# [Task description]
Only the stretch below from the line holding "516x420 pixels. Task: Switch" through the line holding "Task: Click the ETH diamond icon in dialog" should be restated, word for word and with both ends included; pictures stay out.

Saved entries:
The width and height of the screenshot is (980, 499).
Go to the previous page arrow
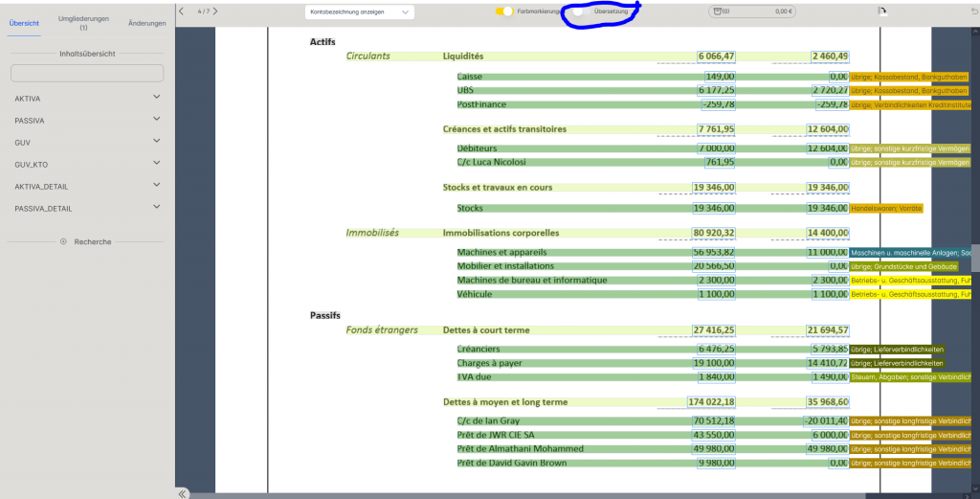click(182, 11)
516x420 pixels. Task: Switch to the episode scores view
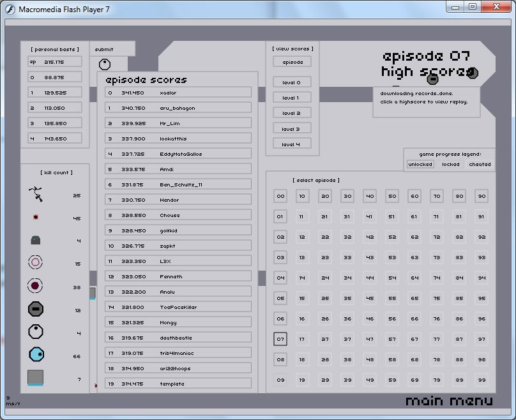[292, 62]
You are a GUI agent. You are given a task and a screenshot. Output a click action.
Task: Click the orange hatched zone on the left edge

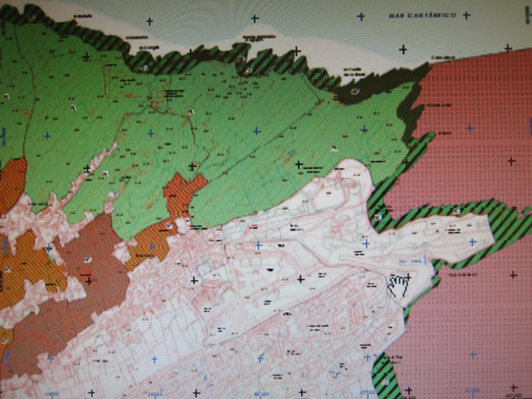pos(11,182)
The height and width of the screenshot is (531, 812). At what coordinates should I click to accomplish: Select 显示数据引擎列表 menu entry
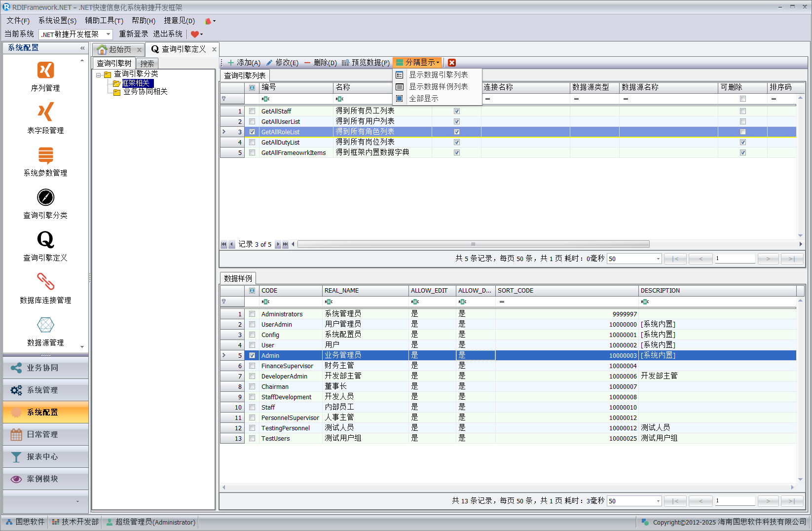(x=438, y=75)
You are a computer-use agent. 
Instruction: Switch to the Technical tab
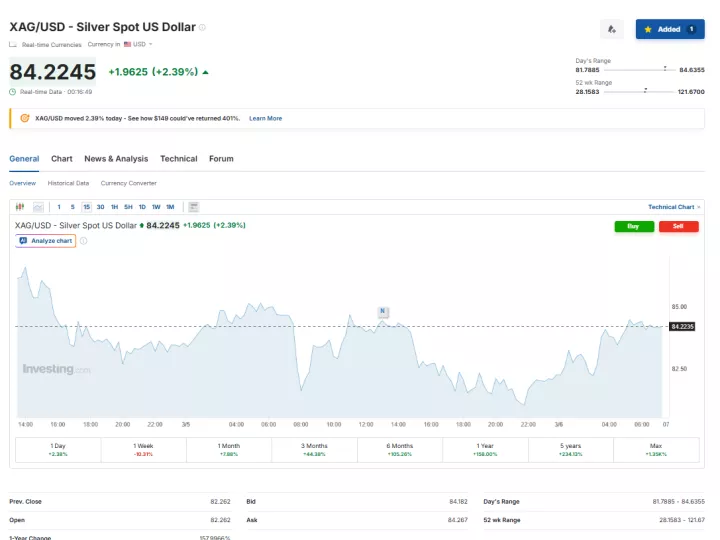click(178, 159)
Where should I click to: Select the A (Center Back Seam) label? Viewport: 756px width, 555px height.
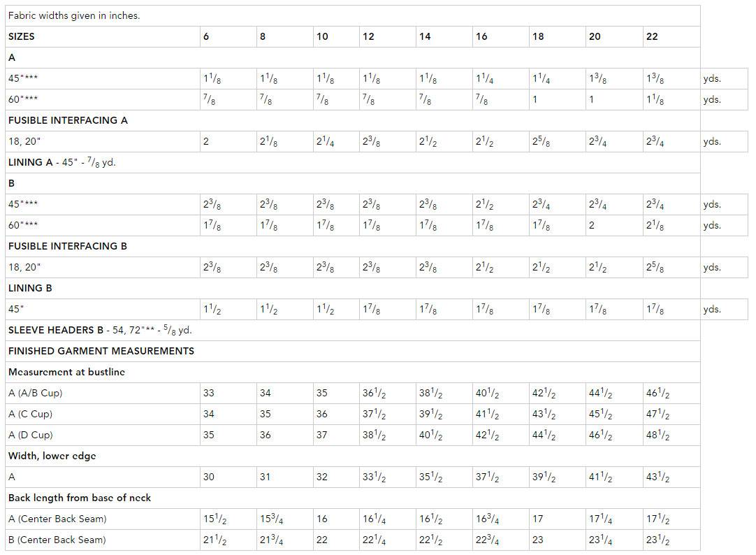[x=57, y=519]
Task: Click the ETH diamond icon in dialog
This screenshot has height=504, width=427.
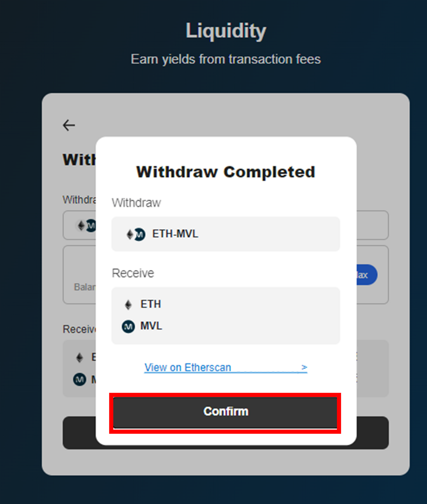Action: point(128,305)
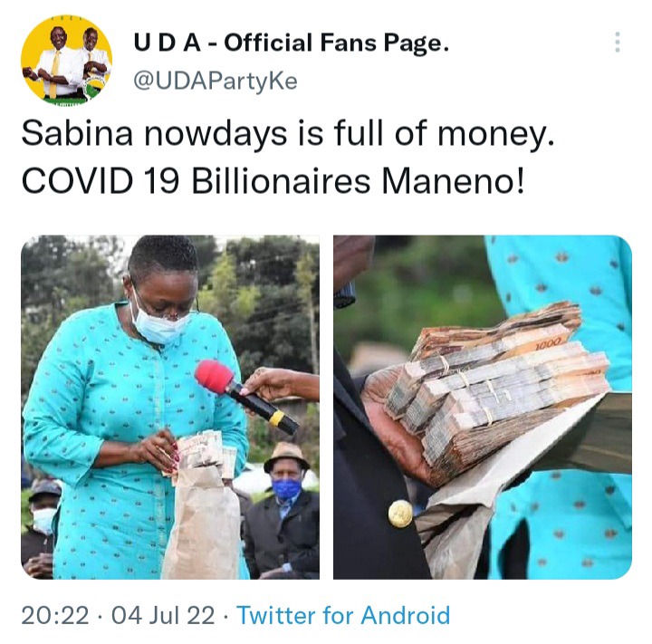Viewport: 652px width, 644px height.
Task: Click the gold coat button in right photo
Action: 400,514
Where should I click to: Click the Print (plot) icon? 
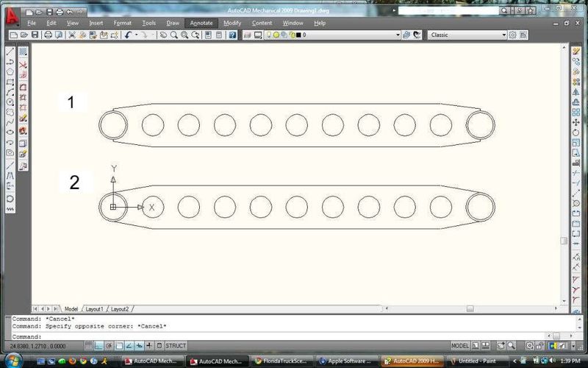(x=48, y=35)
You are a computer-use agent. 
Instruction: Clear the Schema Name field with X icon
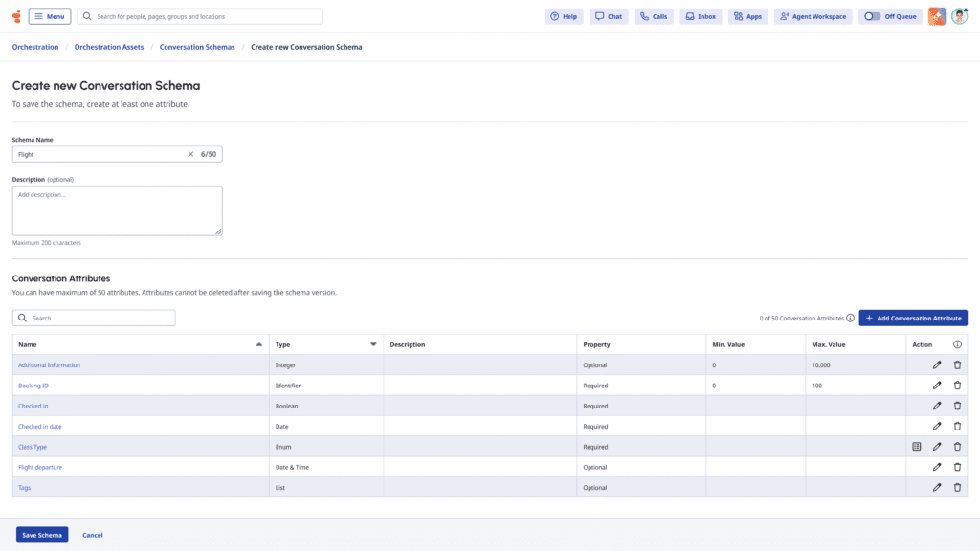(190, 154)
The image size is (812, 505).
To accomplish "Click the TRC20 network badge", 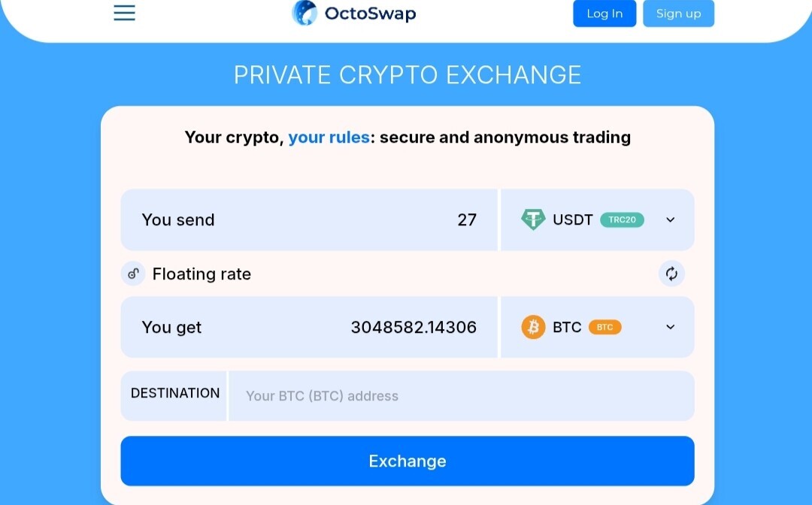I will coord(622,219).
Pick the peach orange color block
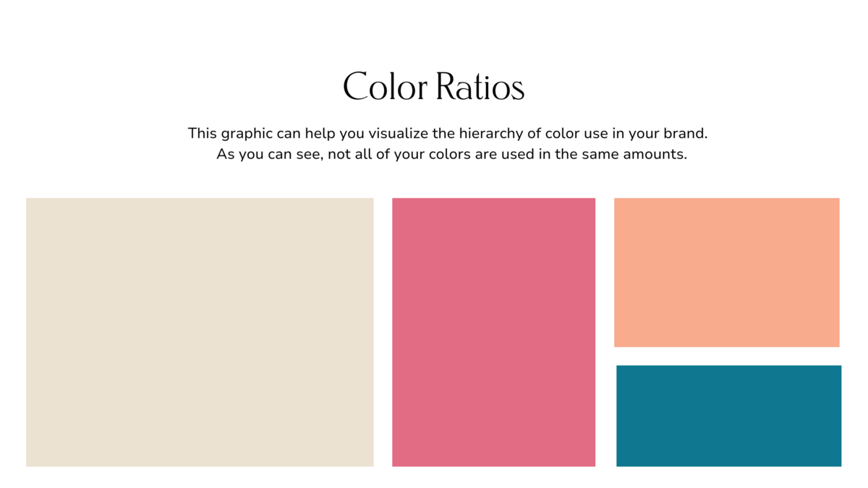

# [Exercise response]
516x420 pixels. Task: Switch to the episode scores view
[292, 62]
You are a GUI agent. You are given a task and a screenshot. Output a click action.
Task: Click the orange hatched zone on the left edge

pos(11,182)
The height and width of the screenshot is (531, 812). At what coordinates should I click to accomplish: Select 显示数据引擎列表 menu entry
(x=438, y=75)
You are a computer-use agent. 
Instruction: Switch to the Technical tab
click(178, 159)
Where should I click to: Select the A (Center Back Seam) label? Viewport: 756px width, 555px height.
[x=57, y=519]
Task: Click the ETH diamond icon in dialog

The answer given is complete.